Comme tous les fondateurs de nouveaux cultes, Socrate, fondateur du culte philosophique, cherchait à concilier, autant que possible, ce qu'il y avait d'innocent dans les antiques superstitions nationales avec ce qu'il y avait de vérité absolue et de piété sainte dans le nouveau dogme. Il disait aussi: Je ne suis pas venu abolir l'ancienne loi, mais l'accomplir. Il disait, comme les apôtres: Est-ce que nous n'allons pas prier dans le temple?

D'ailleurs, sa théorie, infiniment plausible, d'une hiérarchie de puissances célestes, d'une échelle incessante d'êtres, agents de la divinité créatrice, dans les astres, dans les éléments, sur la terre, sur les âmes, cette théorie n'était nullement en contradiction avec le Dieu exclusif et souverain que sa raison découvrait et adorait au-dessus de toutes ces divinités d'emprunt. Cette théorie était, au fond, celle de tous les sages des religions antiques; ce qu'on a appelé polythéisme n'était, dans ces religions, que symbolisme.

On a calomnié le genre humain, en lui attribuant plus d'inconséquence et plus de superstition qu'il n'en a eu dans la partie éclairée de l'humanité de tous les âges.

L'unité de Dieu est aussi ancienne que la raison elle-même. On a vu, dans ce que j'ai cité d'Hermès, que les Égyptiens adoraient un seul et premier principe, de qui émanait, comme des rayons, toute leur théologie populaire; les Perses redoutaient le mauvais principe sous le nom d'Arimane, mais ils n'adoraient que le bon principe sous le nom d'Oromasde. Les Guèbres ne rendaient un culte au feu que comme à l'élément lumineux et générateur qui voilait et manifestait Dieu.

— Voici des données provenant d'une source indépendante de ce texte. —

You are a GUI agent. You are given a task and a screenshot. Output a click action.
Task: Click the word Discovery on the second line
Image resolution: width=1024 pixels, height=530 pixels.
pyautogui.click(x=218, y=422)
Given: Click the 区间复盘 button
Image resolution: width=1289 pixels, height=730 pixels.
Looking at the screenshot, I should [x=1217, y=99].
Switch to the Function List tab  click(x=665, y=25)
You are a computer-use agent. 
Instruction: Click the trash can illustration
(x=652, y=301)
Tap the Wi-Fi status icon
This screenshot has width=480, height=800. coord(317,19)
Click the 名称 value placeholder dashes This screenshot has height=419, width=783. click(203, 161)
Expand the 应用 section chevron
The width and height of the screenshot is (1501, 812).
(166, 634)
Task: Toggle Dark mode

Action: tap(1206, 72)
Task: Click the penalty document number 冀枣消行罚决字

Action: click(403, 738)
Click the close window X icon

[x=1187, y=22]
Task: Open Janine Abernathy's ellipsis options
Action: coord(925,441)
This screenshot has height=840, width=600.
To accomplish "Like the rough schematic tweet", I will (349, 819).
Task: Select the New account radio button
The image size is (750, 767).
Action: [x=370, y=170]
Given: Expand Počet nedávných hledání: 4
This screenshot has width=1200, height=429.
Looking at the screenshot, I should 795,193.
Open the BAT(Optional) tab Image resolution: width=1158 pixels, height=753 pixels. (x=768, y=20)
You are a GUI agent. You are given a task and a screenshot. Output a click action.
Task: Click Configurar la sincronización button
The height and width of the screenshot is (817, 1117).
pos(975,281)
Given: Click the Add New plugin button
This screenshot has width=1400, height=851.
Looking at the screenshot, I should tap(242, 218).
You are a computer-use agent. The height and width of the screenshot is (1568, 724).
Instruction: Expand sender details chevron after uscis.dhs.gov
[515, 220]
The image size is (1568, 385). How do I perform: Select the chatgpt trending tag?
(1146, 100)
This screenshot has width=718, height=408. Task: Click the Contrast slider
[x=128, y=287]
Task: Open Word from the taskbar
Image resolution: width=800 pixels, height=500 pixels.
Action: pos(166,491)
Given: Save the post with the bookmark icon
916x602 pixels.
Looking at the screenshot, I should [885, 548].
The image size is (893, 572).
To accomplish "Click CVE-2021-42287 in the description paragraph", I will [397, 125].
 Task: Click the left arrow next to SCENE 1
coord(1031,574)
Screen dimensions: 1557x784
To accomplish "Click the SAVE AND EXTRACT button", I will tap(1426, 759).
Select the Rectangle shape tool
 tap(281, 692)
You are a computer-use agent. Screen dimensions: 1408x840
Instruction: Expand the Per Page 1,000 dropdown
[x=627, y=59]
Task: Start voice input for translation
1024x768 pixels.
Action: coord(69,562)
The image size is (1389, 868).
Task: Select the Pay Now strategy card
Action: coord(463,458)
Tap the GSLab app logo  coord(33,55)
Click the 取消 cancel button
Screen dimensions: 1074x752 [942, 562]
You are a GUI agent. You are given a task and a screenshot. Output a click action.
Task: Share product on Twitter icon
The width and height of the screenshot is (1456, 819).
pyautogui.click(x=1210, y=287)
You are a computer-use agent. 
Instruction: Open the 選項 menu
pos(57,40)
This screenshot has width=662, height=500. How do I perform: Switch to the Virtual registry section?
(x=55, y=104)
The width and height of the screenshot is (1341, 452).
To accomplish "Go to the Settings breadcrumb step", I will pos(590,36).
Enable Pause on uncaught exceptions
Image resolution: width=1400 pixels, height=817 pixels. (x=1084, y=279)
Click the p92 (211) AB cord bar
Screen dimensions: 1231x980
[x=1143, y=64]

L'Inde primitive, en admettant les incarnations de ses divinités, admettait, avant tout, l'Être divin et unique, source et une de ces incarnations. La Chine, le peuple le plus anciennement raisonnable du haut Orient, ne cherchait Dieu derrière les idoles symboliques de Fô qu'à la lueur de la raison dont Confutzée fut pour eux le Socrate; derrière et au-dessus de toute la mythologie païenne, il y a toujours dans Orphée, dans Homère, comme dans Cicéron ou dans Marc-Aurèle, un Fatum, un Dieu unique, absolu, dominateur, qui régit l'univers et même les dieux intermédiaires entre l'univers et lui. Quant au mahométisme, c'est l'insurrection même de l'unité de Dieu, dans le cœur des Arabes, contre les idolâtries qui infectaient leurs ancêtres, ou qui tenteraient d'infecter de nouveau l'esprit humain.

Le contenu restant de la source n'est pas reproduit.